After his amputation Steve had wound care problems, requiring dressing by a district nurse. The dressing regime was honey therapy and a pliable covering. One day while I was out, a nurse removed the dressing but had no replacement to apply, so used a non-absorbent square pad and tape that I had bought. 

When I questioned this on the next visit, I was told they had run out of Steve's usual dressings. The nurses used to obtain prescriptions for dressings from the GP, but this was deemed too expensive by the community trust. 

It is common practice now for a trust administrator to order dressings on a weekly basis, but the nurses almost always run out before the next batch arrives. If this happens, it is basically tough luck for the patient. 
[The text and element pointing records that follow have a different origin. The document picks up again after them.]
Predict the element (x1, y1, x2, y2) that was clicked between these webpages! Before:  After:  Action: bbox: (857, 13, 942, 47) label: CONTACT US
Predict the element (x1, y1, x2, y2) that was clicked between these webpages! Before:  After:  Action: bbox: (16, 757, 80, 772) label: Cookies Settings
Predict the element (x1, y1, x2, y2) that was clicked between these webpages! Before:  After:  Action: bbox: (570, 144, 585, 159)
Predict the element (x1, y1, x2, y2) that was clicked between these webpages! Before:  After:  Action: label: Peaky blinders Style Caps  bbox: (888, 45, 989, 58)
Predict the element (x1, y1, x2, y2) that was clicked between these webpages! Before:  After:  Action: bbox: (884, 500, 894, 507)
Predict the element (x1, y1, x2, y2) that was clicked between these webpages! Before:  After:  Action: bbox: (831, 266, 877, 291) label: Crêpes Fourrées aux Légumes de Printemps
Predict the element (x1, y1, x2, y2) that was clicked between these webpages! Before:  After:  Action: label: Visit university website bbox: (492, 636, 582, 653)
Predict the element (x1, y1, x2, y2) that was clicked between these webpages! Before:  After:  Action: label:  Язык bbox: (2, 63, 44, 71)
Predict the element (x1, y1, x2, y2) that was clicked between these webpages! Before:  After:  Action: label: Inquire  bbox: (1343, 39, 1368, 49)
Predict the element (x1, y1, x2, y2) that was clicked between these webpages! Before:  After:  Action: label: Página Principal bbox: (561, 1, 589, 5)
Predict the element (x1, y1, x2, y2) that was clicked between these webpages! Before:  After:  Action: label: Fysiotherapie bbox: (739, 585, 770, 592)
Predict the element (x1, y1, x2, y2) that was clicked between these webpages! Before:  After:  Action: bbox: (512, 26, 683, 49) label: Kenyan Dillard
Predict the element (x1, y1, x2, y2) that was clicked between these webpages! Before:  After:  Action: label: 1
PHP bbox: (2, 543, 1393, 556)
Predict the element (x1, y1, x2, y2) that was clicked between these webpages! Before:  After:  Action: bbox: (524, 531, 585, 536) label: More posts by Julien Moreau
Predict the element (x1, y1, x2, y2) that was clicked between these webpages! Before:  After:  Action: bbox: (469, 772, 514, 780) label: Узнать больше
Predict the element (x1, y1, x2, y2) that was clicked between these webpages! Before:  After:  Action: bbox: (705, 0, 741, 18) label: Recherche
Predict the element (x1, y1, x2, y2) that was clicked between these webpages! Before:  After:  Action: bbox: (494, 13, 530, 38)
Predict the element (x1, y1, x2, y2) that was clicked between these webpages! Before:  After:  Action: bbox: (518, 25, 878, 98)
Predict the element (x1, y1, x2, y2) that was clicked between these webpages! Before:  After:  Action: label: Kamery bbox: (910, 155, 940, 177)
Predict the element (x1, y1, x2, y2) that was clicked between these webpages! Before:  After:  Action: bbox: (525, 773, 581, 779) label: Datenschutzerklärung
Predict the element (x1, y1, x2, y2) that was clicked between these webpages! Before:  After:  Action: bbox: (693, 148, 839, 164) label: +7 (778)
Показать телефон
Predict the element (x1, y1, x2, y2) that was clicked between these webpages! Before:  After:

When I complained to the trust about this, highlighting how ineffective it was as a cost-saving exercise, the response I eventually received was far from adequate, basically putting the onus on the nurses to order more dressings. 

Poor decisions 

The district nurses have my utmost sympathy. They are trying to do their best, but their hands are tied by poor procurement decisions from management.  

In 2015, the RCN launched a campaign aimed at driving nursing leadership in procurement. Through Small Changes, Big Differences, the college lobbied for nurses to have a say in the purchasing of products. 

Nurses are the ones delivering care on the front line. They know which products their patients need and in what volume, so why are they not more involved in these decisions? 

How does an administrator know what a district nurse's caseload for that week looks like, and whether they are ordering the right dressings in the right quantities? 

Problems spreading

To add to our anxiety, Steve's left leg and foot began to deteriorate 24 hours after he was discharged from hospital. He developed cellulitis, oedema, the toes were changing colour and the wound areas began to break down. 

A heavy dose of antibiotics cured the cellulitis, leg elevation helped the oedema, and as a foot pulse was palpable, he avoided going back to hospital. 

But the small wounds became high-grade leg ulcers, with the leg almost entirely ulcerated from below knee to ankle. 

As a former nurse, I took over the dressings at the suggestion of the hospital vascular team. We moved on to zinc bandaging, then silver, and finally to PVP-I non-adherent dressings, which were supplied by the hospital.

Sacrificing safe care

When we went back to see the consultant and clinical nurse specialist, they couldn't believe the improvement. Within five months, the ulcerations had completely healed. Treating Steve's ulcers with the correct dressings may just have saved him from having to undergo a second amputation. 

The NHS spends £9 billion a year on clinical supplies and services. I understand the need to save money given the financial pressures on the NHS, but this cannot be at the expense of delivering safe, effective patient care. 

This has been a stressful and life-changing experience for my family and I, but I will continue to push for what is right for Steve.

My concern is for the vulnerable patients who cannot fight for themselves, and don't have friends or relatives with a nursing background. What happens to them?